Mathilde Duffau - Résidence CERC

# Artiste

Mathilde Duffau

Bercée par la musique et la danse gasconnes dès l’enfance, Mathilde Duffau tombe amoureuse de la flûte à trois trous à l'âge de 7 ans quand elle découvre l’instrument à l’école primaire. Elle se passionne pour cette musique, ses mélodies et rythmes, comme si c’était une évidence. Le tambourin à cordes (qui va de pair avec la flûte) s'ajoute naturellement à sa panoplie lors de son

Habituée très tôt à jouer pour faire danser, elle rejoint à ses 14 ans, le groupe de bal Papar'Òc avec qui elle se forme à l’exercice en me produisant sur diverses scènes de la région.

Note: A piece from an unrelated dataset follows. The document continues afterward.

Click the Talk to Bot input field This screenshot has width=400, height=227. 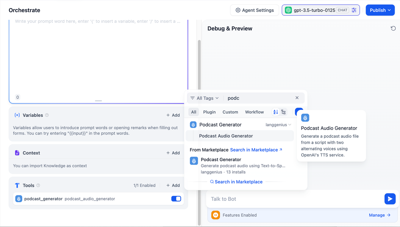(294, 199)
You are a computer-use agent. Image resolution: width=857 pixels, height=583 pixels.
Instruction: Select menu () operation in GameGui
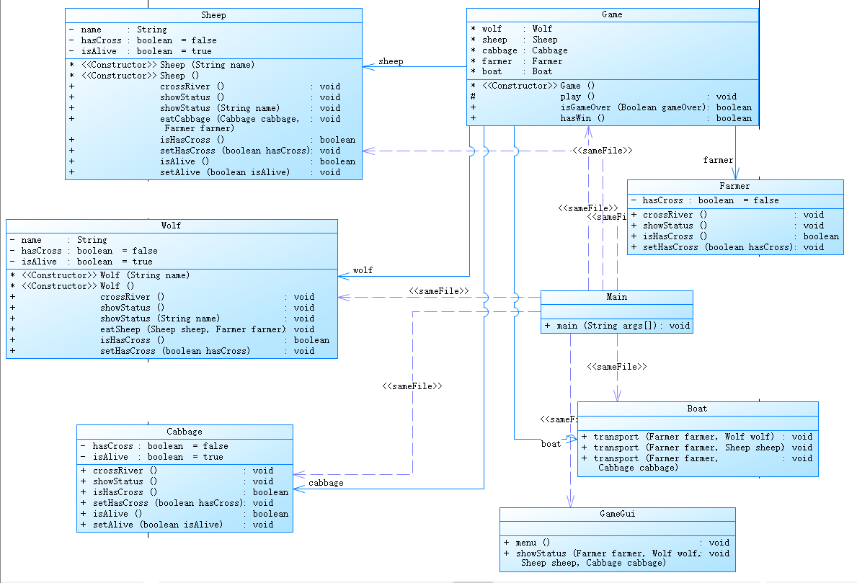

À sa majorité, elle rejoint l’école de musique où elle avait fait ses armes pour, à son tour, transmettre la musique traditionnelle. Parallèlement, elle fait des études à l’université mais qui ne lui conviennent pas. Après l’obtention d’une licence, elle décide de changer de voie et obtient son DEM au
Conservatoire de Pau en 2014. Elle continue ses études musicales et en 2017 elle est titulaire d’un Diplôme d’État au Pôle Aliénor, CESMD de Poitiers.
En plus de ses instruments de prédilection, elle s’épanouit dans le chant (avec une volonté de se former), pratique la danse traditionnelle etc joue, à ses heures perdues, de la caramèra et de la boha (cornemuse des Landes de Gascogne).
Actuellement, elle diversifie son temps de travail, elle est donc professeure d’instruments (flûte et tambourin) à l’école de musique de la vallée d’Ossau où elle enseigne également la formation musicale ainsi qu’à l’école de musique des Luys en Béarn. Côté artistique, elle se consacre à ses deux groupes professionnels et fait partie d’un collectif de musicien.nes - danseur.ses qui construit un spectacle mêlant la musique et danse traditionnelle au hip-hop :
- « Licotissa » est un duo de bal créé en 2018 avec l’envie de partager un répertoire de Gascogne, une esthétique et une sensibilité. Elles ont enregistré leur 1er disque en 2021.
- « Gahem la lua » est un quatuor né en 2019 dans une voiture au retour d’une formation. 4 femmes, 4 horizons différents qui se rejoignent pour proposer une musique éclectique sur les charpentes des danses traditionnelles, en formule concert ou bal.
- pour « Hip h’òc », une première collaboration avait eu lieu entre l’association Menestrèrs Gascons et une professeure de danse. L’envie d’aller plus loin les a amenés à imaginer un spectacle qui parle de cette rencontre, de ces deux styles qu’on ne s’attendrait pas forcément à voir ensemble.
Avec la crise sanitaire, elle n’a pas pu se concentrer suffisamment sur l’artistique puisqu’il était impossible de se produire en public, et notamment pour des musiques à danser.
Depuis l’enregistrement du disque de Licotissa en avril 2021, sentant retrouver une partie de son identité, elle décide de travailler et approfondir certains apprentissages, comme le chant et la musique amplifiée. Se sentant également à sa place dans les projets artistiques et musicaux avec les scolaires, elle participe, avec Thierry Moinet, à un projet autour des sonnailles mené au Collège de Barétous en partenariat avec le CAP’OC et le CIRDOC-Institut Occitan de Cultura. Elle nourrit cette réflexion et cette envie de se réaliser pleinement en tant que musicienne artiste depuis quelques années déjà, mais sans avoir eu l’occasion de vraiment se lancer. C’est la prochaine étape qu’elle souhaite franchir pour s’épanouir dans sa vie professionnelle.